I’ll stick to the only bit I do know, where they sing “It’s coming home, its coming home. Footballs coming home”. That’s easy enough. And if all else fails, I’ll hum the rest.
4. Parties & Pubs
There’s a street in Sheffield with St George bunting connecting houses on both sides to show their pride. It could be likened to the street part atmosphere of the Queen’s Jubilee. Shops are selling England paraphernalia, paper plates, car flags and t-shirts for people to host their own England themed celebrations.
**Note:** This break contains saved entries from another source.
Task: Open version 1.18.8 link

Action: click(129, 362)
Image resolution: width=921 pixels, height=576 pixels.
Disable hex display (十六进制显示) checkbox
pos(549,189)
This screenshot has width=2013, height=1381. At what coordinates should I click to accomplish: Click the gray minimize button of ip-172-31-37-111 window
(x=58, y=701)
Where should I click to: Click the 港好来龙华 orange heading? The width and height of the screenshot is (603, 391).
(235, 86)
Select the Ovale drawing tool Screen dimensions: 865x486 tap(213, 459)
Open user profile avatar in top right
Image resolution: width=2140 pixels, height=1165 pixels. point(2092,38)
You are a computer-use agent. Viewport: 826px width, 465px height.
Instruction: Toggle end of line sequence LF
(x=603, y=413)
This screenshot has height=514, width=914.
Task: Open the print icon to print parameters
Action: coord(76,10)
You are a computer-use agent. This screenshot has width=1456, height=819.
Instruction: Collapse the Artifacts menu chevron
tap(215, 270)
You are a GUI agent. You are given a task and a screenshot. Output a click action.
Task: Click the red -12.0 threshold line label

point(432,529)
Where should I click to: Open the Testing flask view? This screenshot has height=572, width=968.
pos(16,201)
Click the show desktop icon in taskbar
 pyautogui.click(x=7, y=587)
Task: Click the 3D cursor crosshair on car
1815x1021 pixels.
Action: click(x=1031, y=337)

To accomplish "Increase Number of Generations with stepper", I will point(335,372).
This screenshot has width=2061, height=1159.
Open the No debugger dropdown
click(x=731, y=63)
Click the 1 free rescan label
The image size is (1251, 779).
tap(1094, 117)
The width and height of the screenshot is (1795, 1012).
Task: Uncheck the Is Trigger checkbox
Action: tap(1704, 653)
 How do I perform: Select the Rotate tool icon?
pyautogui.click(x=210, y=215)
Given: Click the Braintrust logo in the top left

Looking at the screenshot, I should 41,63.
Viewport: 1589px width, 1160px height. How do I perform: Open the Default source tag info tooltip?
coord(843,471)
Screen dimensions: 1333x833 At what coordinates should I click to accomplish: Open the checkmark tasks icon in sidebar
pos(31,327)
I know friends are having gatherings at home while others are choosing to go out to the pub to watch it. TV screens in testosterone filled boozers down town. Ladies, if you’re single, get yourself out and watch the match; bars will be full of blokes. I can’t guarantee that they will be your type, though.
5. Resilience & Hope
We simultaneously, insult and praise the players; this is a fan’s prerogative. The Passionates criticise the tactics of the manager, the penalty, the sending off. “Offside!” “Is the referee’s blind or just a w*nker?”.
And despite the fact that our national team have been unable to lift a trophy in my lifetime, we have a resilient belief that this year will be our time to shine. And I don’t think this should be discouraged. What’s wrong with having a bit of hope, belief and positivity?
I don’t fully understand the offside rule but if England win, I’ll be jumping on the bandwagon along with countless others. Not because I’m a massive football fanatic, but just because I like being part of sharing something positive for our country. And it’s any excuse to enjoy a night out. So come on boys! Come on Eng-er-land.